Two weeks ago, people talked about these two wounded franchises meeting in the Stanley Cup final with an implied sigh. Wouldn’t it be cool if …

The pair are now the bookies’ betting favourites to meet at the end, and by some distance.

That doesn’t mean anybody’s actually favoured for anything. It means that’s the way the money is laying. But it shows you where people’s heads are at.

Would it be the greatest Stanley Cup final of all time? Well, no. There’s no recreating the working-class savagery of the best Original Six finals. Those teams actually hated each other.

But Edmonton-Toronto would be the greatest Stanley Cup final since the internet took over. Maybe since the Berlin Wall came down. It’d be the greatest Stanley Cup final you can remember.

We’ll know it’s gotten real when talking about it starts to seem like a jinx. The beginning of round two of the playoffs might be a bit early, but we’re already there.

The Oilers start their second round on Wednesday night against the Vegas Golden Knights.

The only reason the Vegas hockey club seems to exist is to prove how little everyone else in the NHL knows. How do you put a hockey club in a place a hockey club does not belong, staff it with everyone else’s castoffs and succeed sustainably straight out of the gate? I guess it’s easy when most of your competition doesn’t know what they’re doing.

Vegas takes special pleasure in putting the boots in on another Canadian legacy project, the Winnipeg Jets.

Maybe the Jets could have been this year’s Oilers or Leafs if that conference finals against Vegas back in 2018 went differently. This year, the Knights so discombobulated Winnipeg that it had a big, out-on-the-lawn-where-the-neighbours-can-see-you argument once everyone left.

Nobody likes losing. But Canadians especially don’t like losing to a team that plays its home games beside a roller coaster and a replica Statue of Liberty.

Edmonton’s calculus is different than Winnipeg’s or anyone else’s. For everyone else, it’s win or feel bad for a while.

For the Oilers, it’s win or squander a gift you can never get back. Connor McDavid isn’t old (26), but he long ago started to look like a guy who can’t quite believe it’s turning out this way. Every year he wastes is a ‘what if?’ year.

This year, so far so good. The L.A. Kings were the joker in the playoff deck. Laying them out proves you aren’t flaky.

Elsewhere, Colorado got gazumped by Seattle. That’s a team you could never seem to beat in exchange for a team you usually seem to beat. So while the path to a final isn’t clear, it’s not as rutted as it could have been.
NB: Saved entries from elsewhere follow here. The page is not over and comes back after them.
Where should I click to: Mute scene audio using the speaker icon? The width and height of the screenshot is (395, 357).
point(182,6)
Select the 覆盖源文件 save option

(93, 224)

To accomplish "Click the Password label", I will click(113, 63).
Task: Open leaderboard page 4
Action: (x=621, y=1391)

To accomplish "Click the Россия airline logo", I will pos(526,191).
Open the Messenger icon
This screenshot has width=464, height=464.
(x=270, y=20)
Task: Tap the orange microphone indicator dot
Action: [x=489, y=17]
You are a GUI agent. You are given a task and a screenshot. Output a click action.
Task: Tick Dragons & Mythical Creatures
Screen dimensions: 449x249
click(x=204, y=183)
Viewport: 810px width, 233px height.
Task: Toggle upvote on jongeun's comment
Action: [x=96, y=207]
Should the Oilers beat the Knights? Why not? Can they beat the Kraken or the Dallas Stars? Why not? Should they meet the Leafs in the final? Yes.

Without anybody talking about it much in the lead-in, that’s what this playoffs have become in Canada. Everybody waiting around to see whether two of the half-dozen sporting polarities of this country (good luck next year, friends) finally figure it out in tandem.
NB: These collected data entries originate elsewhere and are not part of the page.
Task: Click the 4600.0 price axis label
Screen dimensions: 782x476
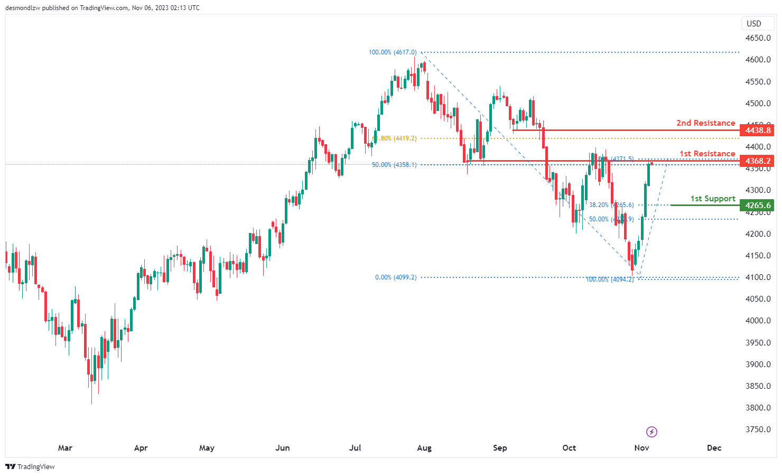Action: [x=758, y=60]
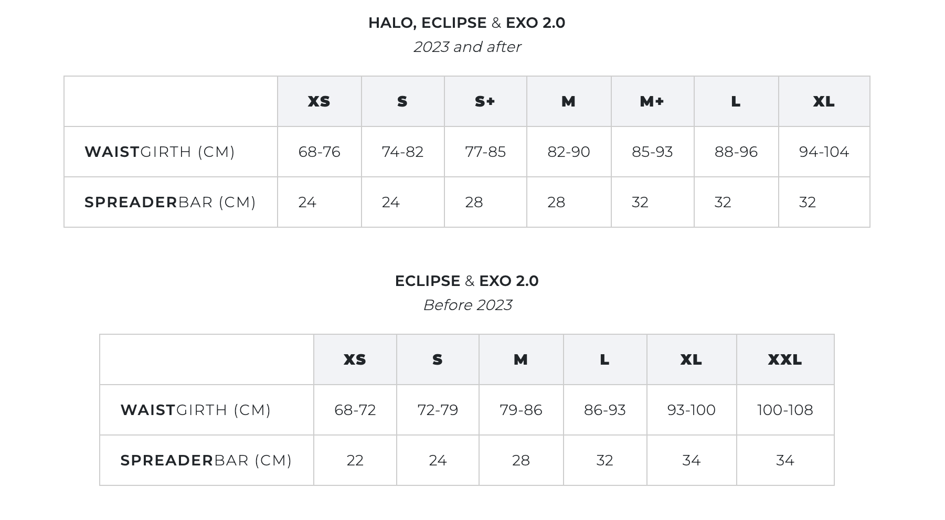Click the 93-100 waist girth value
The image size is (945, 520).
[x=691, y=410]
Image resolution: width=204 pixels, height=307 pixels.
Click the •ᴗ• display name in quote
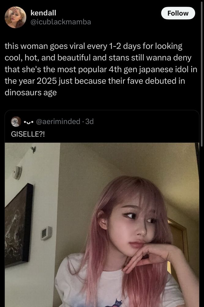[28, 122]
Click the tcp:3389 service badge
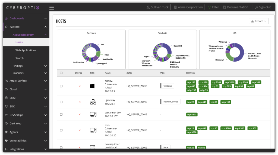Image resolution: width=278 pixels, height=155 pixels. pos(243,82)
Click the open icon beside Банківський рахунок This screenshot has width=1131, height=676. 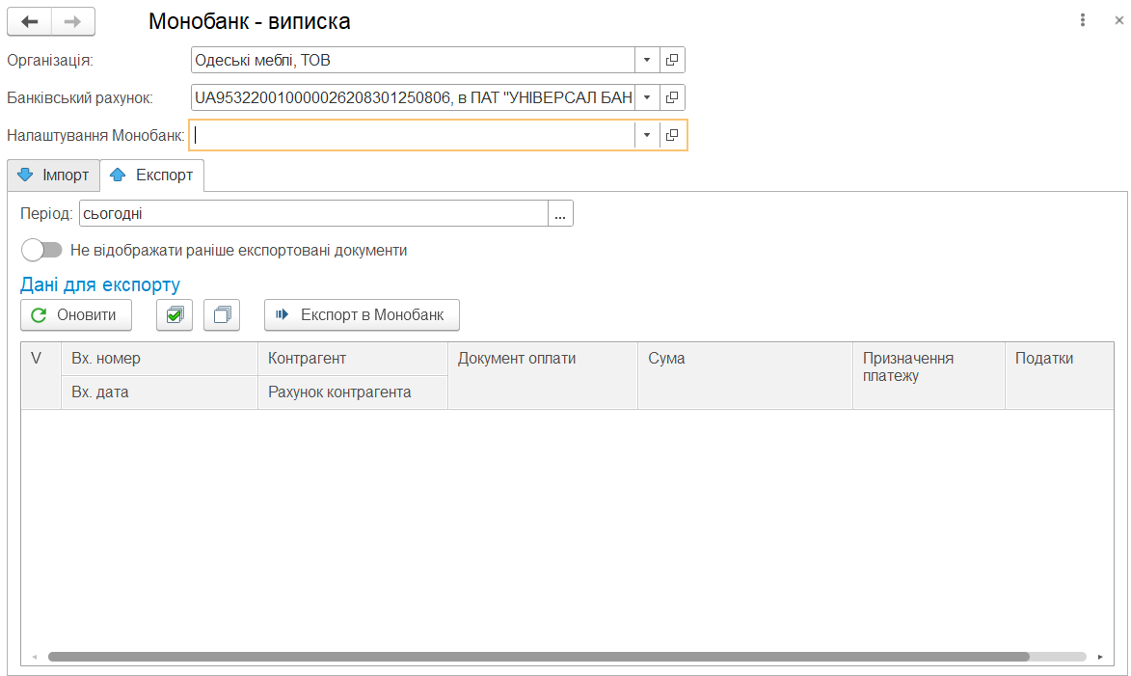pyautogui.click(x=672, y=97)
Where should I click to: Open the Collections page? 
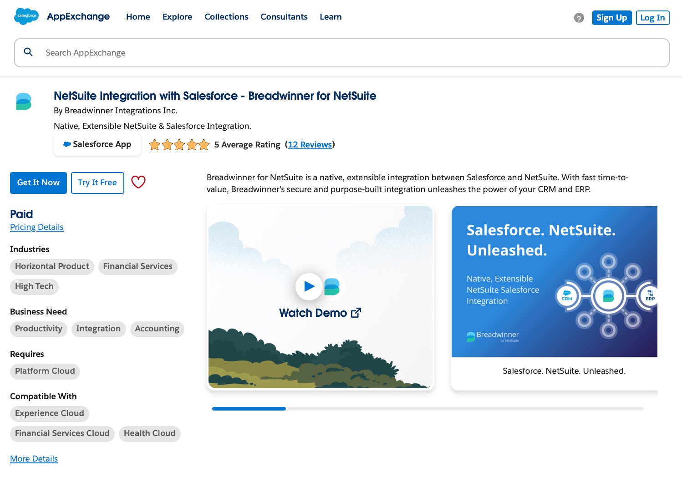(226, 17)
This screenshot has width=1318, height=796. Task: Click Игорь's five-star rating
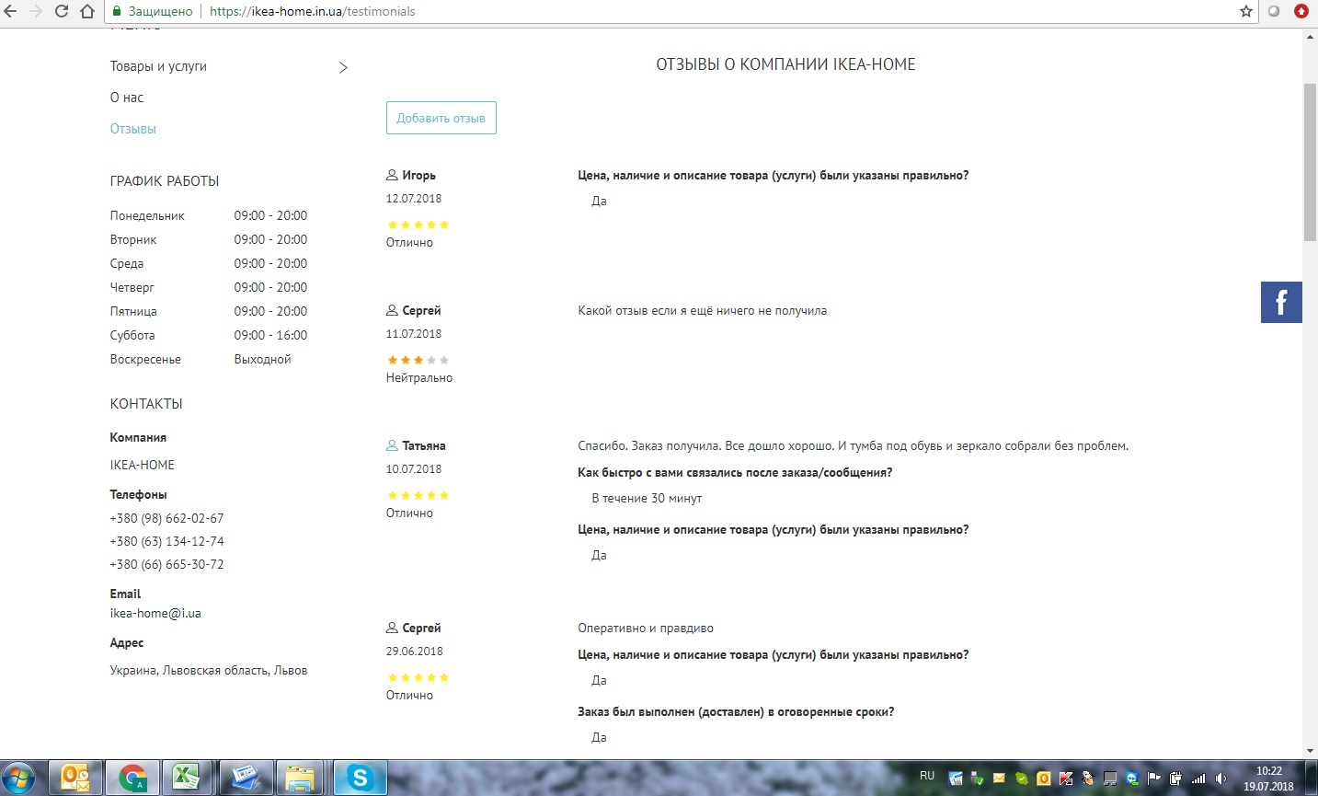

In a more sensible world, Edmonton vs. Toronto would be a key matchup in the NHL. It could be the Yankees-Red Sox or Liverpool-Manchester United.
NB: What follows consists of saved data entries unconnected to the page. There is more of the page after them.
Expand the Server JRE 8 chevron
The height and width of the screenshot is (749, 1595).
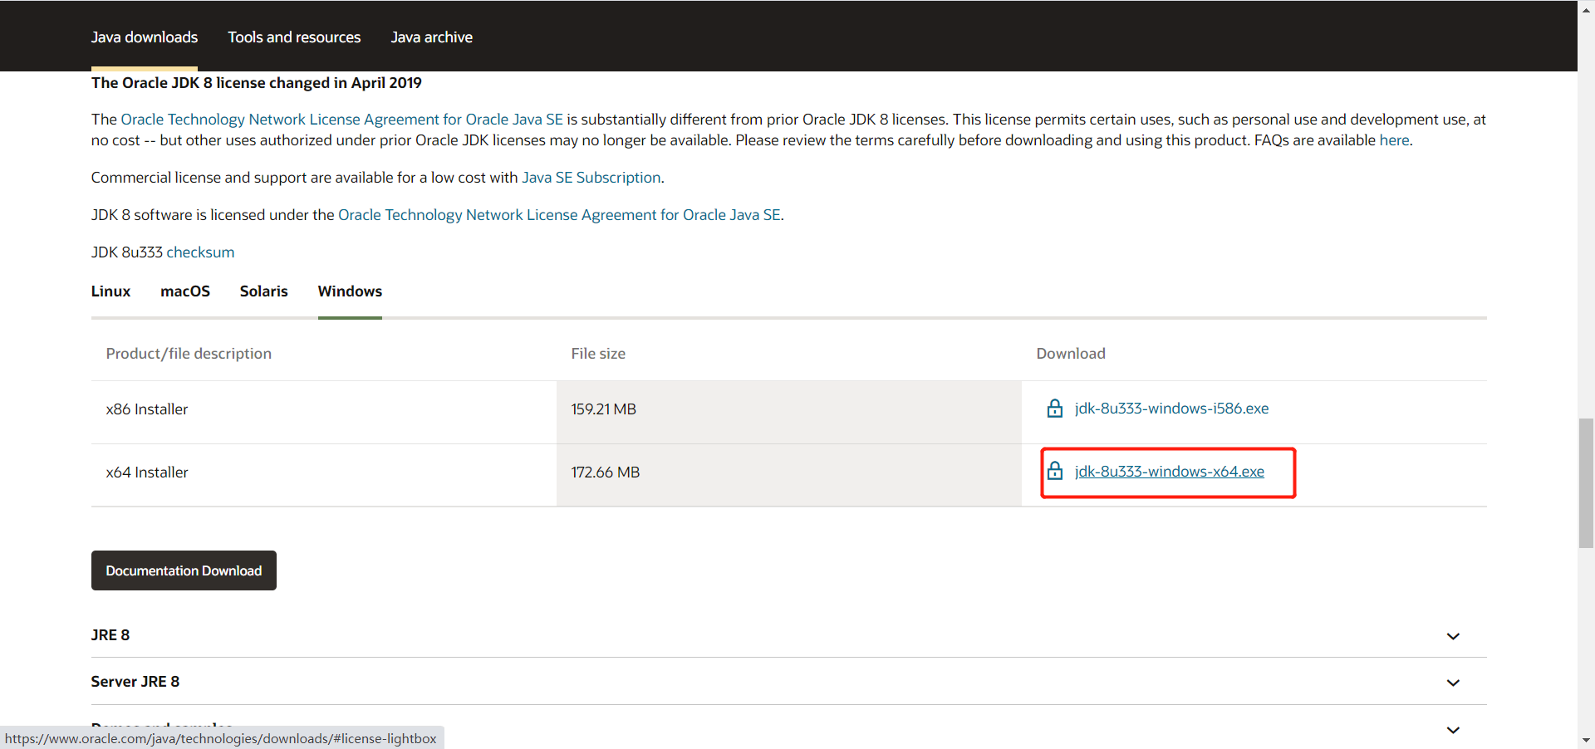(1452, 683)
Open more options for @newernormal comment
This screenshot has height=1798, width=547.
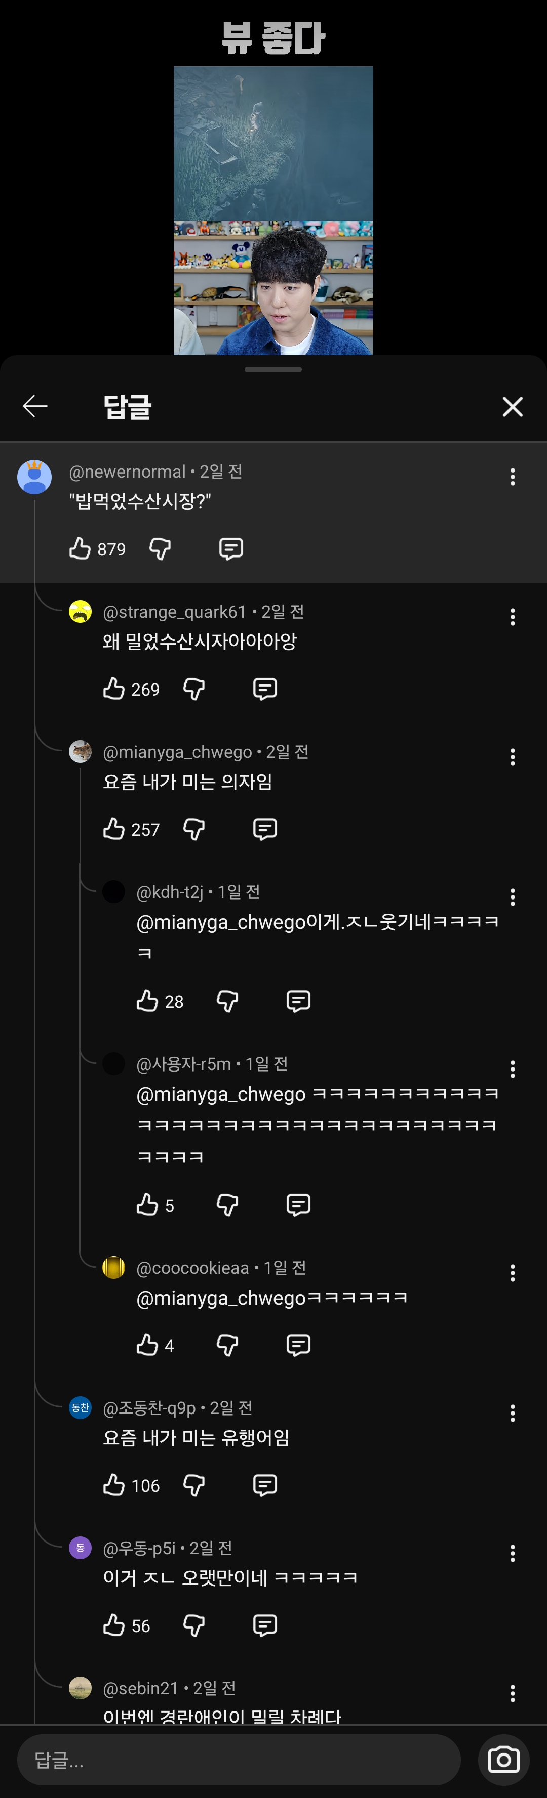pos(512,477)
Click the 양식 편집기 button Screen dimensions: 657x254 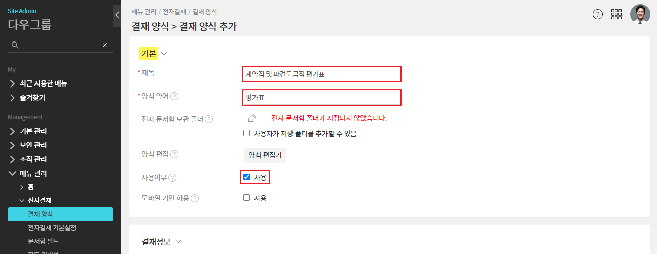[265, 155]
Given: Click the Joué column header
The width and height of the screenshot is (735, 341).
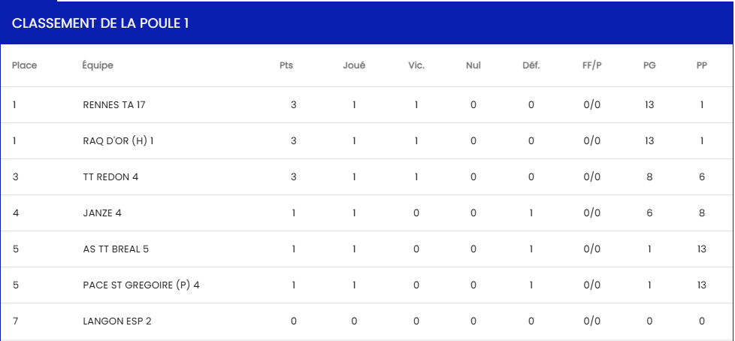Looking at the screenshot, I should point(354,65).
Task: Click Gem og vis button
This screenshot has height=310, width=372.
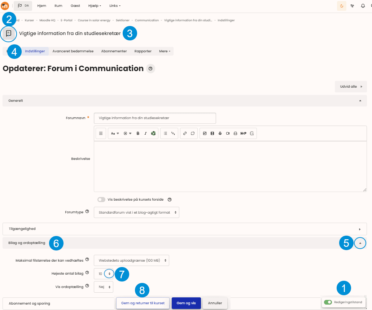Action: point(186,303)
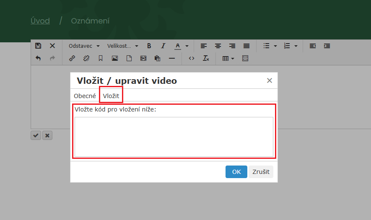Click the clear formatting icon

coord(206,58)
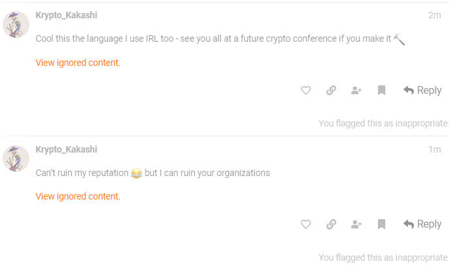The width and height of the screenshot is (459, 266).
Task: Bookmark the "ruin your organizations" post
Action: 381,224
We don’t seem to notice that it’s never happened, and how little sense that makes. An inability to line up two of hockey’s heartlands at the same time is one of the NHL’s key structural failures. It is hard to understand how, over the course of going on almost 50 years, no one’s managed it.

It’s happening now, in our imaginations at least. For once, it doesn’t seem like wish fulfilment to discuss it seriously.

Unlike the Leafs, Edmonton has gotten close recently. Not close enough to touch (after being annihilated by the Avalanche in a conference final), but close enough to discuss it.

On Monday, McDavid talked about the playoffs as a “different animal” from the regular season. It’s more than that. It’s a much larger, more attractive and far better animal. It’s a different species.

Edmonton has never played Toronto in the postseason. How does that make any sense?

But because of that, right now, with the W-L slate wiped clean and everything still possible, nothing seems more electric than Edmonton vs. Toronto.

It’s still a long shot. I have a lot more faith in the Oilers handling their end of business than the Leafs. But part of the fun of the playoffs is projecting forward to what might be. Has any final in any sport ever seemed so fated, so right and so overdue?